→ **Exercise prompt**
Could you copy exactly the lines below from the one with "The image size" to the one with "This screenshot has width=812, height=532.", inclusive, leaving out any pictures?

→ **Material provided**
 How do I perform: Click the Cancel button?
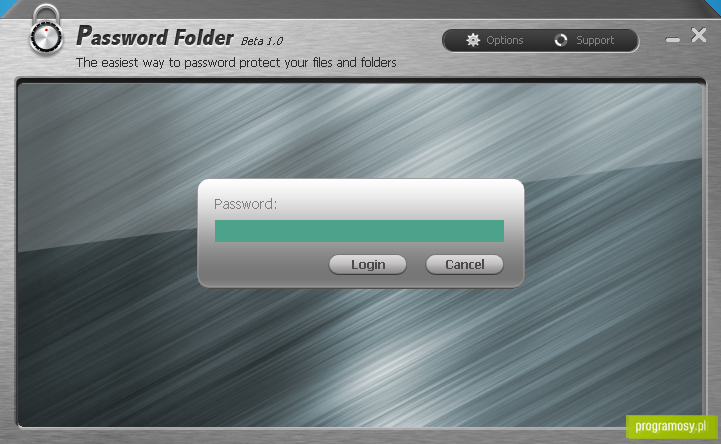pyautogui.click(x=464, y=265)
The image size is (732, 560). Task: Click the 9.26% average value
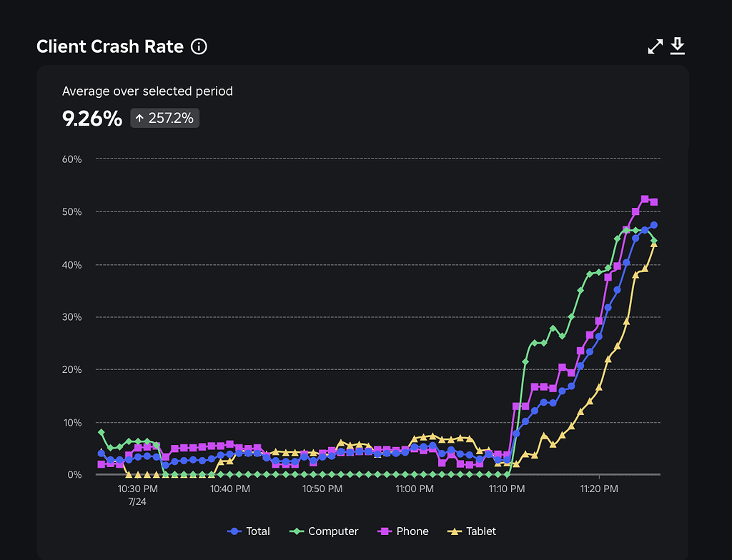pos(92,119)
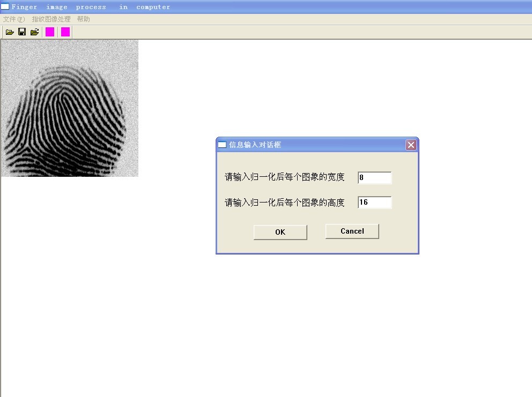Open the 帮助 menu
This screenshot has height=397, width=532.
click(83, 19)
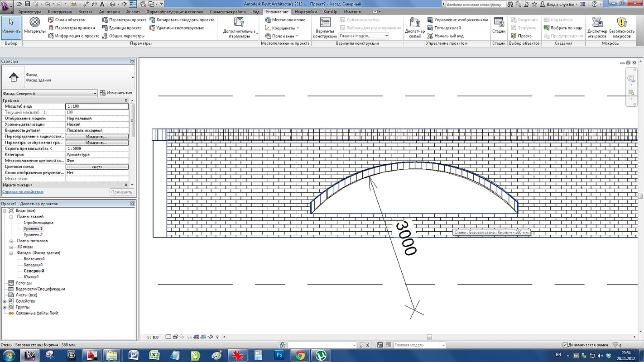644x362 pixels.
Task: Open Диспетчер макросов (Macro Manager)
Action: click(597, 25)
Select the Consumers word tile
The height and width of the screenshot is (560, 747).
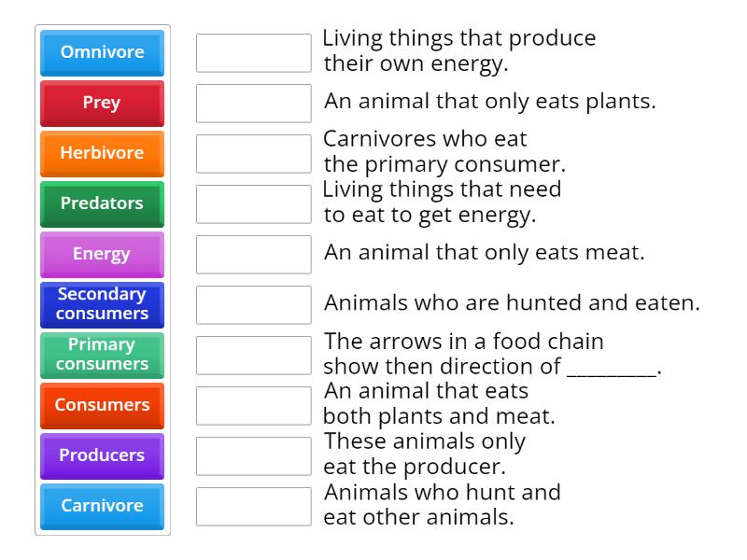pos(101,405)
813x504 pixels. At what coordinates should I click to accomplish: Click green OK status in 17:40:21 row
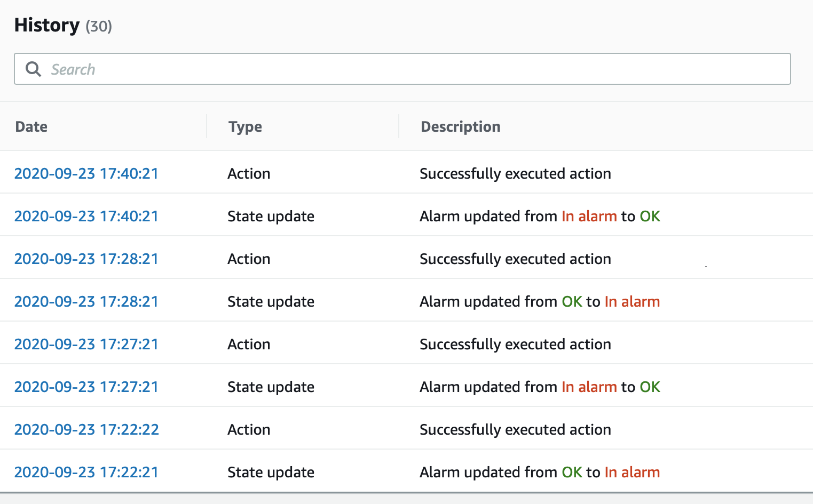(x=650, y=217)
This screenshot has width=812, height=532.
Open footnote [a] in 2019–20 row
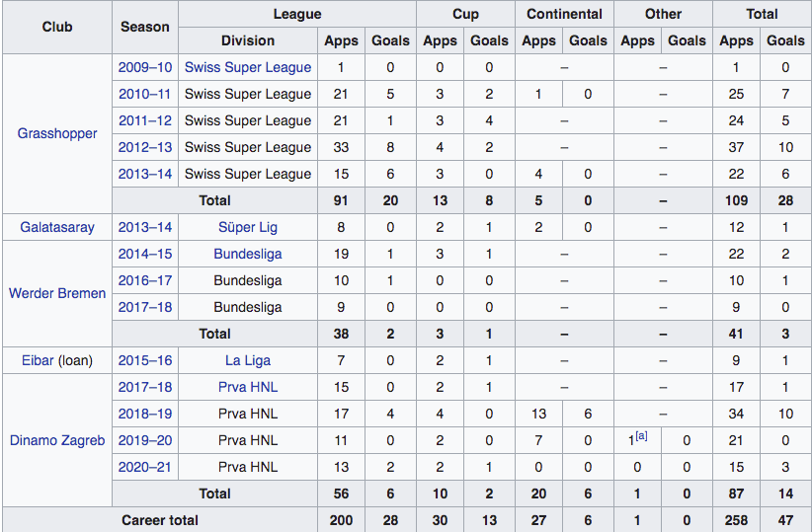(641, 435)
==
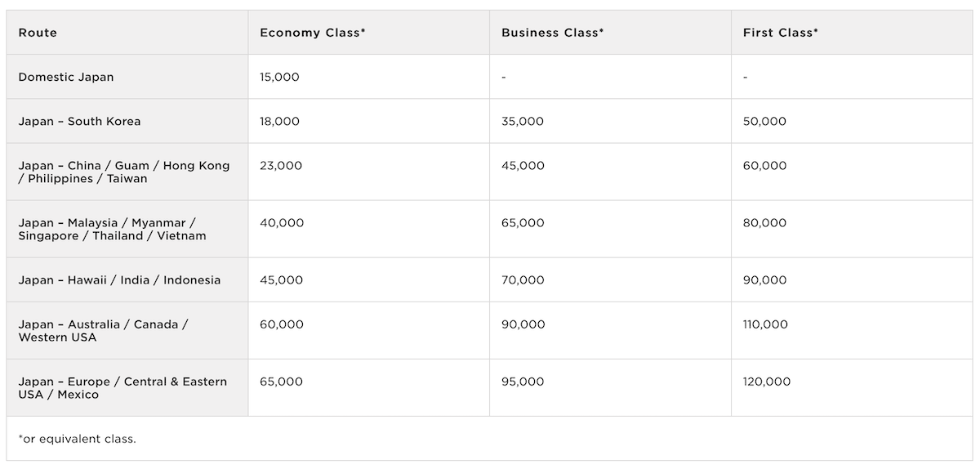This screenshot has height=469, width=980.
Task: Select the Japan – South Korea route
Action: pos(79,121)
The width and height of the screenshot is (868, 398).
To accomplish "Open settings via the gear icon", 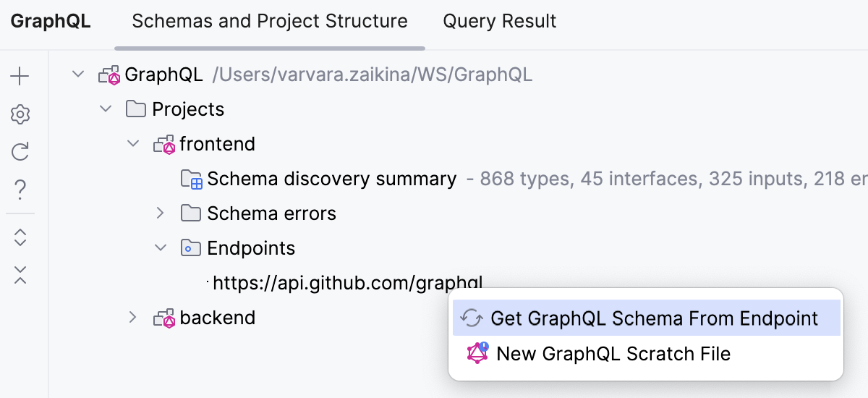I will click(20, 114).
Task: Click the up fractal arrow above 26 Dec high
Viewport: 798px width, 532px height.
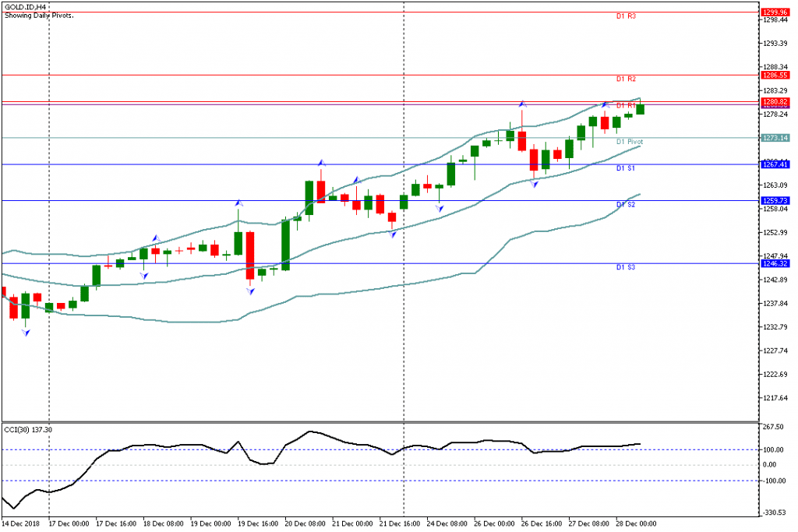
...
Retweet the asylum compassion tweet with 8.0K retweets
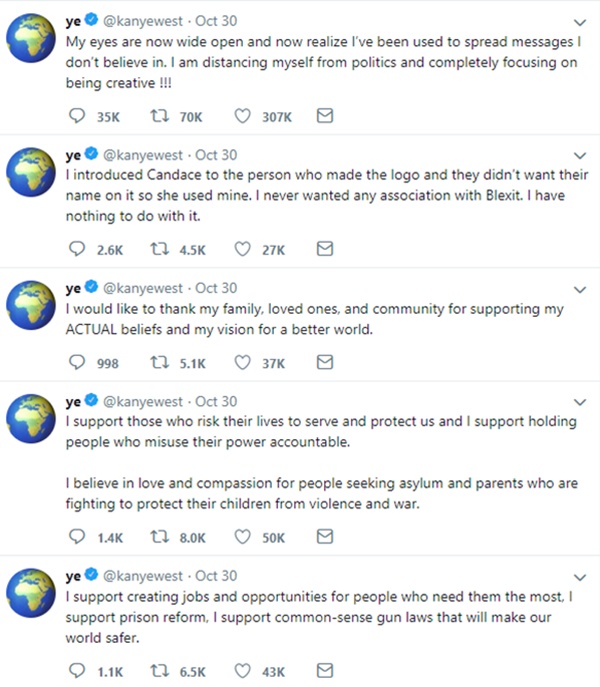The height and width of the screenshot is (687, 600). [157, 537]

→ **Result**
The image size is (732, 560). Task: Click the 9.26% average value
pos(92,119)
Open the 帮助 menu
This screenshot has height=397, width=532.
click(83, 19)
644x362 pixels.
Task: Open Диспетчер макросов (Macro Manager)
Action: click(597, 25)
Select the Consumers word tile
The height and width of the screenshot is (560, 747).
pos(101,405)
813x504 pixels. At what coordinates should I click to accomplish: Click green OK status in 17:40:21 row
(x=650, y=217)
This screenshot has width=812, height=532.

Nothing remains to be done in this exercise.